IMF sees world in worst recession since Great Depression

By Agencies
April 10, 2020

WASHINGTON: The International Monetary Fund (IMF) sees the world economy suffering its worst recession since the Great Depression this year, with emerging markets and low-income nations in Africa, Latin America and Asia at particularly high risk as unemployment ration is fast increasing.

With half of the IMF’s 189-member countries seeking aid, the executive board has agreed to double access to its emergency financing to meet expected demand of about $100 billion, Managing Director Kristalina Georgieva said in a speech on Thursday.

The IMF’s baseline outlook is for a partial recovery in the global economy in 2021 if the pandemic fades in the second half of this year to allow a gradual lifting of containment measures, Georgieva said.
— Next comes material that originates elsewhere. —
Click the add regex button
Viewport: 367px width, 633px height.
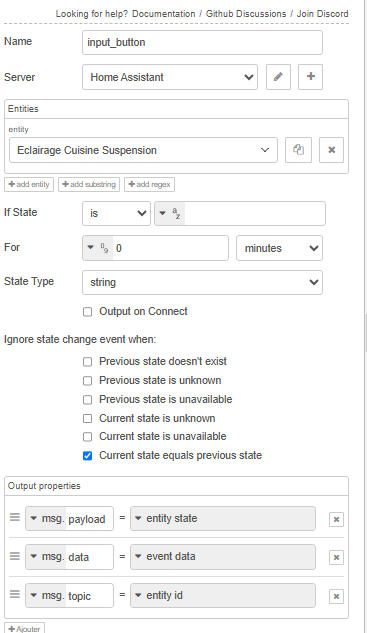pyautogui.click(x=149, y=184)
She stressed that uncertainty about the coronavirus duration means things may wind up being even worse.

The pandemic that has spread from the Chinese city of Wuhan to almost every corner of the globe has led to business closures and millions of lost jobs. Georgieva highlighted the hit to the retail, hospitality, transport and tourism industries and the effect on the self-employed and small- and medium-sized businesses.

“Because it is such a gigantic, dramatic development, a virtual standstill of the world economy, it requires massive, well-targeted measures,” Georgieva said an hour later in a Bloomberg TV interview with Tom Keene.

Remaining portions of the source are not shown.